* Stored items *
+===+
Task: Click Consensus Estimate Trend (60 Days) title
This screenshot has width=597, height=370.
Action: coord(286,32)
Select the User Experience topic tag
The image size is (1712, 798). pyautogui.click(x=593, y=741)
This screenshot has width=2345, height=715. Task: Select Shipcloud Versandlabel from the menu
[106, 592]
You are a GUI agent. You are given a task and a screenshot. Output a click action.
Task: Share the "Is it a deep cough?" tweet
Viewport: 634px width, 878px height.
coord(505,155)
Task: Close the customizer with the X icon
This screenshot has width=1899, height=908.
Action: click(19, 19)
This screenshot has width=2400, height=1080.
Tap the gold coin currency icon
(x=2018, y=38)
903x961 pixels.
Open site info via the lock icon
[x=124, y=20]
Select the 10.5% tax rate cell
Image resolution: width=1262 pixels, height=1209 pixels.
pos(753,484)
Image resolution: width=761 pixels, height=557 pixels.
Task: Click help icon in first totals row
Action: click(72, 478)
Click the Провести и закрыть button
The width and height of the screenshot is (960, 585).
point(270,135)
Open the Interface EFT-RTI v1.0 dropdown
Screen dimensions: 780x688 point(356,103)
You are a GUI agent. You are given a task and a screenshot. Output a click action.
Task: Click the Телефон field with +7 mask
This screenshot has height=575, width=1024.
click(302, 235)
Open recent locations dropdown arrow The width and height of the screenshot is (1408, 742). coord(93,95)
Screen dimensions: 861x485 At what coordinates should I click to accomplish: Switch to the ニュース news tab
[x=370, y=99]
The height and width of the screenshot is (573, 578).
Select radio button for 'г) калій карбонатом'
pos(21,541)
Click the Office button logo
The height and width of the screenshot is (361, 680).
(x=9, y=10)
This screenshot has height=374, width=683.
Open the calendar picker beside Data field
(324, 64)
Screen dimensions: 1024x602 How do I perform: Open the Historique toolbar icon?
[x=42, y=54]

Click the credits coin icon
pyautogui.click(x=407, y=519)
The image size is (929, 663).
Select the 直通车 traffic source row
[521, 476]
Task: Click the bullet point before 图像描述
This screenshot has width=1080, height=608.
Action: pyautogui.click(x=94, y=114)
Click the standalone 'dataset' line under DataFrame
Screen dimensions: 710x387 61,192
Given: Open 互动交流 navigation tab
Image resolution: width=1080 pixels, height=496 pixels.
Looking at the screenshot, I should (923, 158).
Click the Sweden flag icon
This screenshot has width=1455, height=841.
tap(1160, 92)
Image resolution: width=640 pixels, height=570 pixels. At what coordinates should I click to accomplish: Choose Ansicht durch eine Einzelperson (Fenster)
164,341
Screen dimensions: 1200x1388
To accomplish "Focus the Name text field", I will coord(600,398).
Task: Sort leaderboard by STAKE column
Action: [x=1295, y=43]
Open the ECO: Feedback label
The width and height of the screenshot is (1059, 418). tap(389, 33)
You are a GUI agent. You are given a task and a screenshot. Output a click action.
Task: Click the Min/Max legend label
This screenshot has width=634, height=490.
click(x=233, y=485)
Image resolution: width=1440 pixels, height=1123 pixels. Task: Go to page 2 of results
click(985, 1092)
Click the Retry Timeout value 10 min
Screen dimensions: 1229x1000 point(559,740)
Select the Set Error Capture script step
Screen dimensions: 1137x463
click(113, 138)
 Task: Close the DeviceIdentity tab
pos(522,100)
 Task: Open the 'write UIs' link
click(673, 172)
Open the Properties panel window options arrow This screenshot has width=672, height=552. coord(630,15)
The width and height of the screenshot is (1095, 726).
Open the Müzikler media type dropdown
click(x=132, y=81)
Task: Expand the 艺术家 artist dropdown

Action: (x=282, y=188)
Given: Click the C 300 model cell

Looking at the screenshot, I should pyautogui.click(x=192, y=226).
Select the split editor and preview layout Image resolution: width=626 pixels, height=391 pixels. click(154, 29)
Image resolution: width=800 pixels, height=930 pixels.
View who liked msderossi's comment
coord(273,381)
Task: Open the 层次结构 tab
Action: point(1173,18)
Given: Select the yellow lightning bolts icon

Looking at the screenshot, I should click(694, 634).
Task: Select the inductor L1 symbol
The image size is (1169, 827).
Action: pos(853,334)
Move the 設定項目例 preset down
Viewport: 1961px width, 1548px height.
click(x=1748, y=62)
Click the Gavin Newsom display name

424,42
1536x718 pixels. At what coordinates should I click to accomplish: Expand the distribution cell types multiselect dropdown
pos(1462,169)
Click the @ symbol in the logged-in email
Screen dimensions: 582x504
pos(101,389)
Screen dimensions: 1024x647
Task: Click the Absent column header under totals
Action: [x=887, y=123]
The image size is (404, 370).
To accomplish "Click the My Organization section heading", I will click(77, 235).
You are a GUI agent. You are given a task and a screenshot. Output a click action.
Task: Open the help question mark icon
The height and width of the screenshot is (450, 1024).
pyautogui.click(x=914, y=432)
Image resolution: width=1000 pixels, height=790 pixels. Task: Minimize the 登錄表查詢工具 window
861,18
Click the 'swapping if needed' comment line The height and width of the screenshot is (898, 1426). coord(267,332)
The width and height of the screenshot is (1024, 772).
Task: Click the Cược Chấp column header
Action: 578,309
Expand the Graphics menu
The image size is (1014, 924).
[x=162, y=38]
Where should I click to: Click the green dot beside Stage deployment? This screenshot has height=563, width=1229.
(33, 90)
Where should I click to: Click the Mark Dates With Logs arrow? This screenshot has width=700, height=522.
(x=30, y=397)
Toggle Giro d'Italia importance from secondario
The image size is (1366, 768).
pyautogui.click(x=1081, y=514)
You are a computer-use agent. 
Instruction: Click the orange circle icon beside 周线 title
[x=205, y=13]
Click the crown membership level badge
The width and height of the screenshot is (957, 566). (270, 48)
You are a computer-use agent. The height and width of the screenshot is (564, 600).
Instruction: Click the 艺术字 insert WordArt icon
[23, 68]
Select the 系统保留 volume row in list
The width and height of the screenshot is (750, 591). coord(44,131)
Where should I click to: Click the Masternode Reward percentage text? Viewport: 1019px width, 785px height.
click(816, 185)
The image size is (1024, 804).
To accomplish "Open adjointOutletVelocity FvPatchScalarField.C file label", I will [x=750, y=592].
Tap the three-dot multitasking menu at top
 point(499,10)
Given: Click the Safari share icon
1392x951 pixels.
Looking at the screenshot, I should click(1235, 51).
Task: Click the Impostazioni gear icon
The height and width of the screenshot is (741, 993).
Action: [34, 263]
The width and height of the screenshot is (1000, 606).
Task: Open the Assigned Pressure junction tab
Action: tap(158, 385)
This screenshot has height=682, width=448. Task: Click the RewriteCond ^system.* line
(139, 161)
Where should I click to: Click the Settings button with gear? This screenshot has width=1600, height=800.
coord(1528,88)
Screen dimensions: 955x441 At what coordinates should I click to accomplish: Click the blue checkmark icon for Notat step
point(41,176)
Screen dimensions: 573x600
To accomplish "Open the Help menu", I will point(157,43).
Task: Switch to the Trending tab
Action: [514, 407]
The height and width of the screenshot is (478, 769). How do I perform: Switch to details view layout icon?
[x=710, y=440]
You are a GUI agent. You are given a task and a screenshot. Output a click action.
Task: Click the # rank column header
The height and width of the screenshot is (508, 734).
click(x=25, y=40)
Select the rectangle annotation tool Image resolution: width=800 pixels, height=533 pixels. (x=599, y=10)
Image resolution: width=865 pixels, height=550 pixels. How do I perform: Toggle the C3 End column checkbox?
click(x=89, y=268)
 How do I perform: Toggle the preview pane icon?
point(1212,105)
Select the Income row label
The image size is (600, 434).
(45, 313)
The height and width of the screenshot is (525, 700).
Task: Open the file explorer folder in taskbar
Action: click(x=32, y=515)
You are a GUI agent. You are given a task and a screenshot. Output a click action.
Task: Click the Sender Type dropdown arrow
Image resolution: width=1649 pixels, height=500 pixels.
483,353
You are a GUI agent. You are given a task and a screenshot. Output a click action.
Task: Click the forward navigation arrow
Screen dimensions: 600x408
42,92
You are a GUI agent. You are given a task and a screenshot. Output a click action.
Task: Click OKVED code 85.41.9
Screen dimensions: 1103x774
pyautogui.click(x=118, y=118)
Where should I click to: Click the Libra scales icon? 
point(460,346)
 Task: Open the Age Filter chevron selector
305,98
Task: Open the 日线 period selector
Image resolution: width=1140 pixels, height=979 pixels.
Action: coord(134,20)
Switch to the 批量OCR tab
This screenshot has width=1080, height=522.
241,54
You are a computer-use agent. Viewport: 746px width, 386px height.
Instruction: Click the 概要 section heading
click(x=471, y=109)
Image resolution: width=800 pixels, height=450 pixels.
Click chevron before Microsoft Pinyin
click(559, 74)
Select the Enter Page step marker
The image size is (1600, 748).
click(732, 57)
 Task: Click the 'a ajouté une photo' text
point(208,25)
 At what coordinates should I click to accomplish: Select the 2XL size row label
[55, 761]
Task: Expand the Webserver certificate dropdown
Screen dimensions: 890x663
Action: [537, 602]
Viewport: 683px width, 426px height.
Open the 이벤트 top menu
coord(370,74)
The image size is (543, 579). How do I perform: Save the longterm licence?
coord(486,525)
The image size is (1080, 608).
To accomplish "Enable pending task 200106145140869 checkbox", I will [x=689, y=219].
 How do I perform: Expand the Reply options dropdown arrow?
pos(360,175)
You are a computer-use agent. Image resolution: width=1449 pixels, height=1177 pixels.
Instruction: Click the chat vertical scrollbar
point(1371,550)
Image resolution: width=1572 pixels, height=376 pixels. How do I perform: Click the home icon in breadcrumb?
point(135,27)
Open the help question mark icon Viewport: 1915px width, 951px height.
+===+
* Assignment *
Repeat only the tail of the entries, exactly: the line containing "Image resolution: width=1572" and every line after it, to the end.

* Result of the task *
Image resolution: width=1572 pixels, height=376 pixels. How do I perform: Click the home icon in breadcrumb?
point(135,27)
Open the help question mark icon Viewport: 1915px width, 951px height.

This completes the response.